| Demophilus Constantinople|| 386 AD|
Demophilus of Constantinople Wikipedia
Demophilus (died 386) was bishop of Berea and bishop of Constantinople from 370 until expelled in 380.
Born of good family in Thessalonica, he was elected by the Arians to the bishopric of Constantinople. The opinion of the populace, however, were much divided. The orthodox party chose Evagrius for their bishop, and he was ordained by Eustathius, the deposed bishop of Antioch. This was the signal for a furious outburst from the Arians. Both Eustathius and Evagrius were banished by the emperor Valens, and their followers bitterly persecuted.
Soon after his accession, Demophilus went to Cyzicus with Dorotheus, or Theodorus, of Heraclea to procure the election of an Arian bishop, which was left vacant since the banishment of Eunomius. Nevertheless, the people of Cyzicus refused to acknowledge them until they had anathematized Aetius, Eunomius, and their followers. They were then permitted to ordain a bishop chosen by the people. The bishop who was ordained straightway and clearly taught the consubstantial faith.

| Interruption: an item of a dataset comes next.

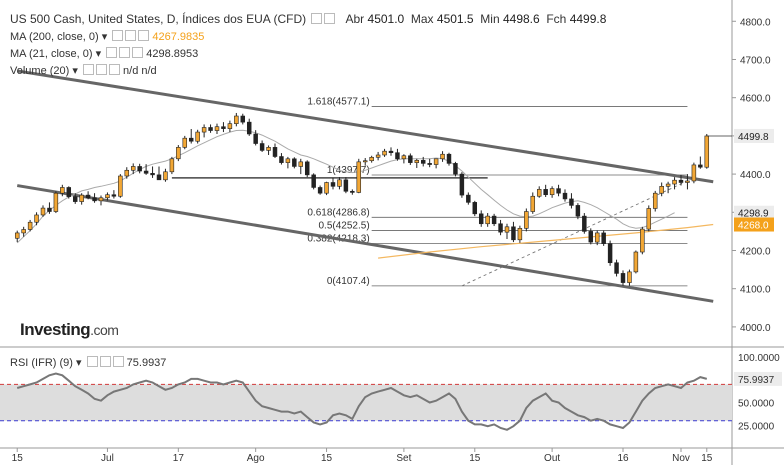  Describe the element at coordinates (756, 426) in the screenshot. I see `rsi-tick-label: 25.0000` at that location.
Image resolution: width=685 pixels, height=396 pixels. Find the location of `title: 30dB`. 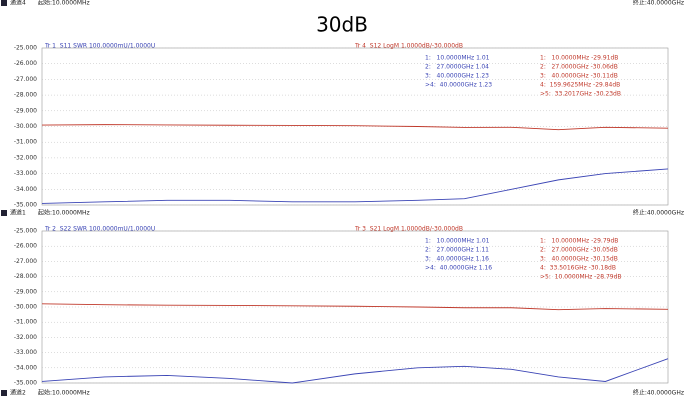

In 380 emperor Theodosius I made the patriarchate of Demophilus memorable. Theodosius offered to confirm him in his see, if he would accept the Nicene Creed. Demophilus refused, and was immediately ordered to give up his churches. He then called his followers together and retired, with Lucius of Alexandria and others, to a church outside of the city walls. The churches of Constantinople, which had for forty years been in Arian hands, were now restored to the orthodox; and similarly in other cities. It was in fact a re-establishment of Catholicism.
Philostorgius, adds that Demophilus went to his own city, Berea; however this must have been some time afterwards, or he must have returned from exile, for he represented the Arian party at the synod in Constantinople in 383. The same writer says that Demophilus was wont to throw everything into confusion, especially the doctrines of the Church, and quotes from a sermon at Constantinople, in which he spoke of the human nature of the Saviour as lost in the divine, as a glass of milk when poured into the sea.